- **BRIEF**
Nothing in the data should be left out, so repeat it all exactly.

- **EXERCISE DATA**

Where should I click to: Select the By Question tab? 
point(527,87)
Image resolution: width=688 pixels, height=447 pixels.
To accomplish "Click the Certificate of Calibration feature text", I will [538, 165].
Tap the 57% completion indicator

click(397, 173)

- **OUTPUT FOR THIS TASK**
Where should I click to: Select the By Question tab? 
point(527,87)
Image resolution: width=688 pixels, height=447 pixels.
To accomplish "Click the Certificate of Calibration feature text", I will [538, 165].
Tap the 57% completion indicator

click(397, 173)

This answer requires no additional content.